The key part is electrified and not pure electric.
On this note: It was recently reported that Electrified vehicles in general outsold conventional ICE powered vehicles in Australia, claiming it has reached a 'tipping point' with consumers:
https://www.drive.com.au/news/electrified-vehicles-have-offi...
About 2/3 of these are BEVs and the other 1/3 are PHEVs:
> In 2025, 34.4 per cent of Porsche cars delivered worldwide were electrified (+7.4 percentage points), with 22.2 per cent being fully electric and 12.1 per cent being plug-in hybrids.
"electrified" is full-electric plus plug-in hybrid.
Does this mean that a non-plug-in hybrid would be in the "pure combustion-engined" bucket, or that they don't make those?
I came here to say this.
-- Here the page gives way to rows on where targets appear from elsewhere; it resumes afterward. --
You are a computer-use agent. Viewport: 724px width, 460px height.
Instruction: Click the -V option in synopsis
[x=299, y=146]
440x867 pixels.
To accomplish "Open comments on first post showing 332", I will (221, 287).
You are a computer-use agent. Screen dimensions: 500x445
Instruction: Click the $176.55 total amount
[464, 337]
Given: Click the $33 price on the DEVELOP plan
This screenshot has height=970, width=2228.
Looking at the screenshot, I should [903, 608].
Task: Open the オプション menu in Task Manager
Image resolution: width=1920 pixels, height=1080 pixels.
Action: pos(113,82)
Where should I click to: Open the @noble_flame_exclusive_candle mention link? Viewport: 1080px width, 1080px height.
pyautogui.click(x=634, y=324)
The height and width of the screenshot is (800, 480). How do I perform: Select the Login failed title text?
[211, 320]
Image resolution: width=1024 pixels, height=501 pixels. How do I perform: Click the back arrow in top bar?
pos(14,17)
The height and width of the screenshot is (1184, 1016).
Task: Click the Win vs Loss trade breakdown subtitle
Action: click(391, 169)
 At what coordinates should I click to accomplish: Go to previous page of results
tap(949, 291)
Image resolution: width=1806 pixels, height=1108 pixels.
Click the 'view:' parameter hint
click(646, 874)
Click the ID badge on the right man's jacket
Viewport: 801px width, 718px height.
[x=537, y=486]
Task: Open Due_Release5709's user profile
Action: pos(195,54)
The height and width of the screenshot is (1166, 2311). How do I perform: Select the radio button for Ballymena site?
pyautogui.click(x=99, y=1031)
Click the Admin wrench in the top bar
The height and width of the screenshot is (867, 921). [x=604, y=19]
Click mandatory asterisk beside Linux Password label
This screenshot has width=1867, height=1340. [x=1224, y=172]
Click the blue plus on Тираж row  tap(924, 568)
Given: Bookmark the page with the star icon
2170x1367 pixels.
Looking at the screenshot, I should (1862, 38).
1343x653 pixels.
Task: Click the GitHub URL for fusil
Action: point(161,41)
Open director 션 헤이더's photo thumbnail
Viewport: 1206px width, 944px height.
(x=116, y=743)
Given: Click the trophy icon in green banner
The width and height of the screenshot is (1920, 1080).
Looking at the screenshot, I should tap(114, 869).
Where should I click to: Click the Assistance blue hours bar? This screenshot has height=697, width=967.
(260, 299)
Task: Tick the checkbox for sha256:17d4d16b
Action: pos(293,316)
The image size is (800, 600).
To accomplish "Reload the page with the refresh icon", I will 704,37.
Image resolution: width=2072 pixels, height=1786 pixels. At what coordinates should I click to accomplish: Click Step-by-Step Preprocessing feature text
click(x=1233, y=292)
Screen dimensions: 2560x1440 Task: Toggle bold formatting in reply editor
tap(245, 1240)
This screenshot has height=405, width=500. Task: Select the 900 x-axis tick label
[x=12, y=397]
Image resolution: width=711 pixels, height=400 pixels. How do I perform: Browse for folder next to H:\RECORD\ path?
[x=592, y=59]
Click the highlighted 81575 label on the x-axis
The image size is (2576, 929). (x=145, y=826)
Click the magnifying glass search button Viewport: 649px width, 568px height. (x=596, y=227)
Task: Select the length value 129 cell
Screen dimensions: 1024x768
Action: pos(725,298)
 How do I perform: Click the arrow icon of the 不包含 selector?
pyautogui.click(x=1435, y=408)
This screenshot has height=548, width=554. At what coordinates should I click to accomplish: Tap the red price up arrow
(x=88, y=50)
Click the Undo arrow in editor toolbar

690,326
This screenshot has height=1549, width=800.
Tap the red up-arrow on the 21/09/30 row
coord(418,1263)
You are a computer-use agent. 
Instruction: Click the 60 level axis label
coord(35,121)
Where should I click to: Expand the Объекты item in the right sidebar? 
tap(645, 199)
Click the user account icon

Also includes hybrids.
I never understood the big push for full EVs over hybrid. Roughly speaking, a hybrid gets double the MPG of an ICE car, and a BEV gets double the MPGe of a hybrid. But BEVs require you to add a plug to your garage to get a rapid refuel, when your whole neighborhood gets them it strains the grid, you are range limited, etc...
My hunch is there are some laws or regs somewhere that kept hybrids from really taking off (or rather, they were taking off.. then suddenly were suppressed). Which is why I don't interpret headlines like these to mean "consumers have crossed the tipping point" - in many cases it is incentive-driven, not pure consumer demand.
The EU is committed to the full EV route and that is not changing. But it's not taking hold in the US, and over the next few years the big thing we will see being sold is actually EREVs, which are BEVs with a gas generator attached to charge the battery (yes, really).